NEW YORK, NY – DECEMBER 17: Martin Shkreli (2nd R), CEO of Turing Pharmaceutical, is brought out of 26 Federal Plaza by law enforcement officials after being arrested for securities fraud on December 17, 2015 in New York City. Shkreli gained notoriety earlier this year for raising the price of Daraprim, a medicine used to treat the parasitic condition of toxoplasmosis, from $13.50 to $750 though the arrest that happened early this morning does not involve that price hike. (Photo by Andrew Burton/Getty Images)

TRENTON, N.J. — Martin Shkreli, the pharmaceutical executive arrested Thursday on charges of securities fraud, has resigned as the head of one of the companies he runs, Turing Pharmaceuticals.

He’s being replaced on an interim basis by Ron Tilles, who has been chairman of Turing’s board of directors since the company was founded late last year.
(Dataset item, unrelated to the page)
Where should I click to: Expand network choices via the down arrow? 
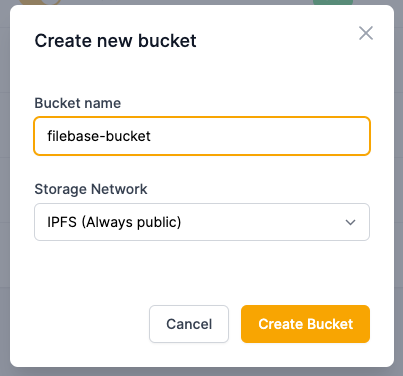pos(350,222)
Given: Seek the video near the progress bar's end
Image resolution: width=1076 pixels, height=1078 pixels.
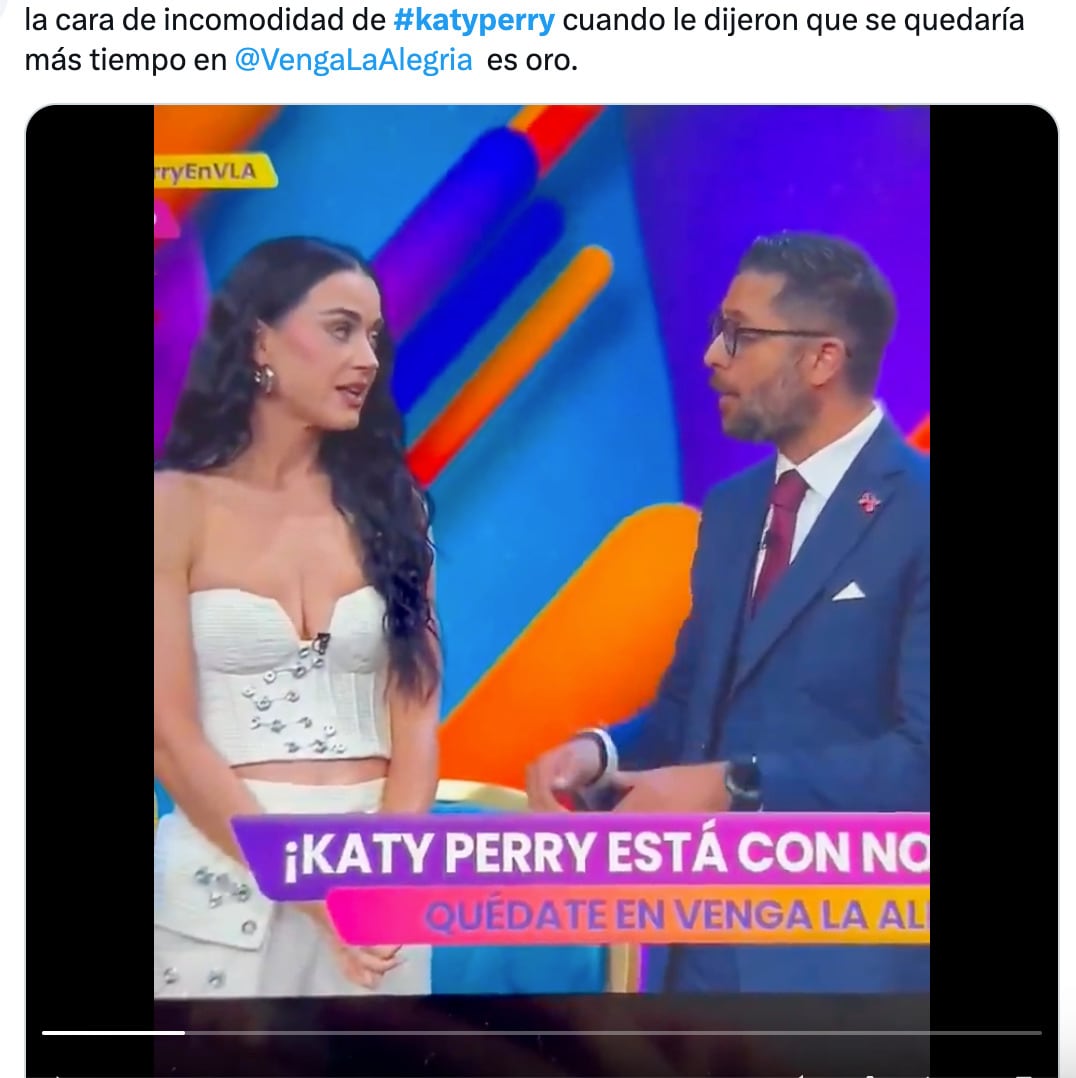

In a statement Friday, Turing said that Tilles will continue to hold the board chairman position as well.

Tilles has worked at numerous private equity and venture capital firms in the pharmaceutical and medical device industries over the last two decades.

Shkreli has become the “most hated man in America,” according to some headline writers, for jacking up the price of a life-saving drug by 5,000 percent after acquiring rights to it.